Quanto più andiamo avanti nella lettura del libro tanto più ci troviamo come dietro a una macchina da presa che non mette subito bene a fuoco l’immagine, immagine che invece si chiarifica alla fine di ogni sezione: “all’inizio non era così chiaro/ i richiami sfaccettati del fuoco/ tralucevano in un luogo fatiscente/ invaso dalle erbacce”, in un progetto bene preciso di chiarificazione. La poesia di Vittorino è un lungo percorso verso la chiarificazione.
C’è una prossimità sorprendente con il libro precedente “Liturgie del silenzio”. Pensiamo ad alcune parole chiave come liturgia – fuoco – visione – custodire. E questo dà l’idea di come Curci stia in realtà scrivendo un grande lungo libro.
Ma la chiusura cos’è? È un congedo? O un disegno, un punto su un foglio che elude in un certo senso il nulla? Potrebbe essere una interruzione o uno smantellamento. L’ora di chiusura è anche un movimento, un momento/movimento all’interno del quale succedono tante cose.

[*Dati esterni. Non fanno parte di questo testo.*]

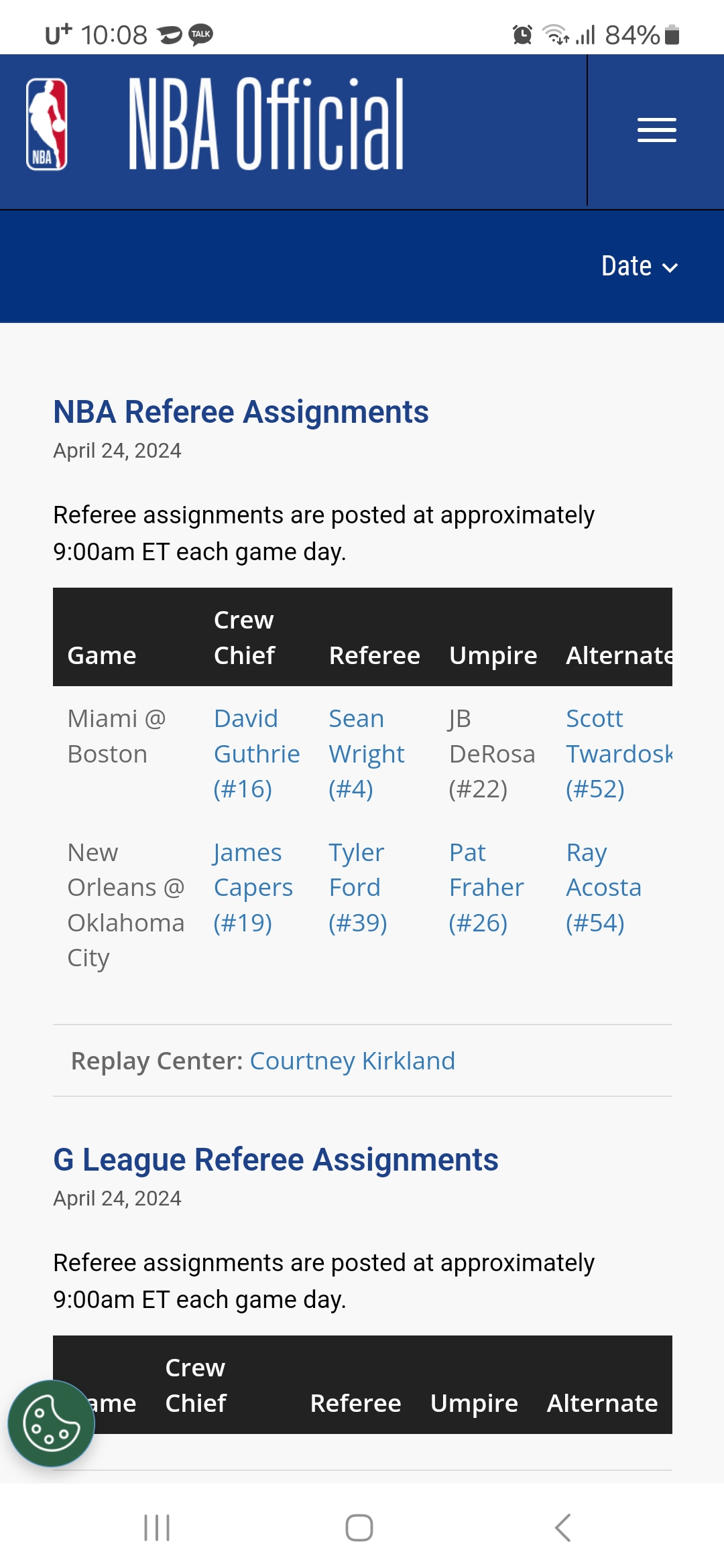
Task: Tap the NBA Official site title
Action: click(x=266, y=124)
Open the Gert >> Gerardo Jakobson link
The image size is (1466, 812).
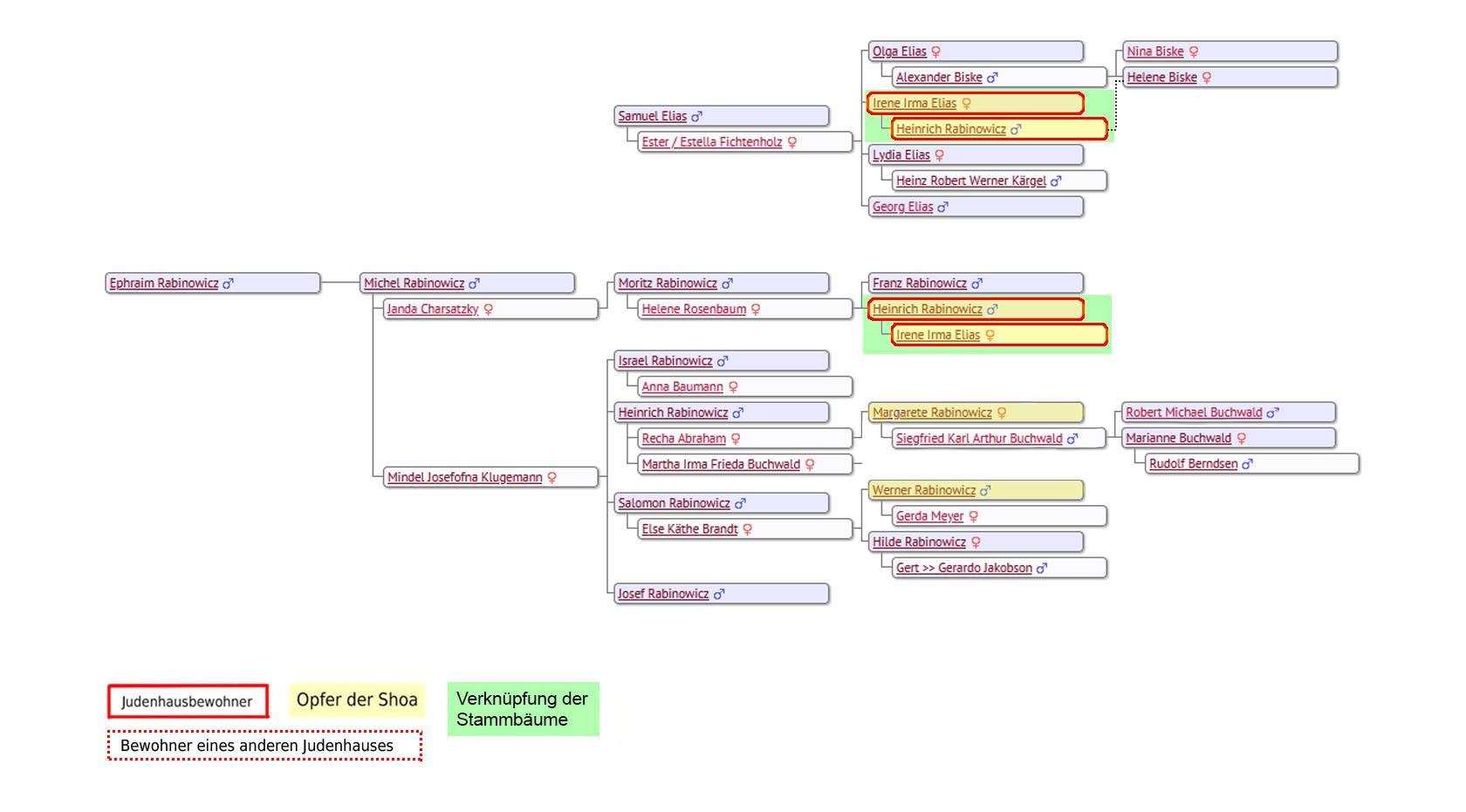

Il libro di Curci – in generale la poesia di Vittorino – è una poesia che fa molto i conti con il rapporto interno/esterno come se ci fosse continuamente una diffrazione tra l’io interno e l’io esterno: “la notte resta impigliata nei vestiti/ fuori, non siamo che noi/ sotto mentite spoglie”. Eppure non si tratta dell’io che vedono gli altri ma un io con cui dobbiamo fare i conti noi stessi. Ne viene che la poesia di Curci si mantiene alla lettura sempre su una sorta di bilico, raggiungendo vette enormi. Una poesia che non può prescindere dal rapporto con la musica e d’altra parte il canto è l’espressione di affetti messa in forma poetica. C’è sempre qualcosa che ci tiene a terra minacciando il senso di grandezza che ci viene dalla visione del mondo esterno, delle cose del mondo, dell’infinito. Noi abbiamo bisogno di minacciare l’idea di infinito in un certo senso. Il fuoco della poesia di Vittorino è questa continua minaccia. C’è come una consapevolezza del terribile: “la parola cade sul foglio/ per scaricare il peso di mille storie/ sembra una preghiera stare qui”. Anche la preghiera è un canto, anche quando il verso si dilata e si fa narrativo.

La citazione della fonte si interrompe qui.